▶ **WORK INSTRUCTION**: Reproduce the listing exactly, keeping every word as it is.

▶ **SUPPLIED RECORDS**:
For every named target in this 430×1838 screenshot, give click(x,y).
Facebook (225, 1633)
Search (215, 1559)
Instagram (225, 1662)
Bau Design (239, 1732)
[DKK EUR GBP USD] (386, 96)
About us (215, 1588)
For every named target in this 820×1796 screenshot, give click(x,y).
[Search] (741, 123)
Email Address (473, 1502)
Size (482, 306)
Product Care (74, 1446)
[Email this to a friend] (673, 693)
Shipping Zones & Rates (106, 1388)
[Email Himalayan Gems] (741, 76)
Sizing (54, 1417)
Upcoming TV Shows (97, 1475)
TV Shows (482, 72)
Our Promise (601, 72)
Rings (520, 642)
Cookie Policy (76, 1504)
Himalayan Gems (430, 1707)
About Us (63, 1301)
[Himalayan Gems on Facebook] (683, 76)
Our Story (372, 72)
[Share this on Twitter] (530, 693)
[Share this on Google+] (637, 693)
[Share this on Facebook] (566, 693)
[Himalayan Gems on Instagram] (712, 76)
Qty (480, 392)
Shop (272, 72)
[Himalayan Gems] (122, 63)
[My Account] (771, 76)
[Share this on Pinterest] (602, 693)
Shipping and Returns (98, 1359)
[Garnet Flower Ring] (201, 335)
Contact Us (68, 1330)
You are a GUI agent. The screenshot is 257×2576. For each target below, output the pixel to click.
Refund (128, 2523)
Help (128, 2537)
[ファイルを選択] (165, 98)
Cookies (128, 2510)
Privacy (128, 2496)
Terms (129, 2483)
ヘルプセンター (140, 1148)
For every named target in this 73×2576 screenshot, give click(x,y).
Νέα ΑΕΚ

▶ **SOLUTION TO THIS EXERCISE**:
For every named target in this 430×1838 screenshot, give click(x,y).
Facebook (225, 1633)
Search (215, 1559)
Instagram (225, 1662)
Bau Design (239, 1732)
[DKK EUR GBP USD] (386, 96)
About us (215, 1588)
For every named target in this 820×1796 screenshot, give click(x,y).
[Search] (741, 123)
Email Address (473, 1502)
Size (482, 306)
Product Care (74, 1446)
[Email this to a friend] (673, 693)
Shipping Zones & Rates (106, 1388)
[Email Himalayan Gems] (741, 76)
Sizing (54, 1417)
Upcoming TV Shows (97, 1475)
TV Shows (482, 72)
Our Promise (601, 72)
Rings (520, 642)
Cookie Policy (76, 1504)
Himalayan Gems (430, 1707)
About Us (63, 1301)
[Himalayan Gems on Facebook] (683, 76)
Our Story (372, 72)
[Share this on Twitter] (530, 693)
[Share this on Google+] (637, 693)
[Share this on Facebook] (566, 693)
[Himalayan Gems on Instagram] (712, 76)
Qty (480, 392)
Shop (272, 72)
[Himalayan Gems] (122, 63)
[My Account] (771, 76)
[Share this on Pinterest] (602, 693)
Shipping and Returns (98, 1359)
[Garnet Flower Ring] (201, 335)
Contact Us (68, 1330)
You are a GUI agent. The screenshot is 257×2576. For each target below, output the pixel to click.
Refund (128, 2523)
Help (128, 2537)
[ファイルを選択] (165, 98)
Cookies (128, 2510)
Privacy (128, 2496)
Terms (129, 2483)
ヘルプセンター (140, 1148)
For every named target in this 73×2576 screenshot, give click(x,y).
Νέα ΑΕΚ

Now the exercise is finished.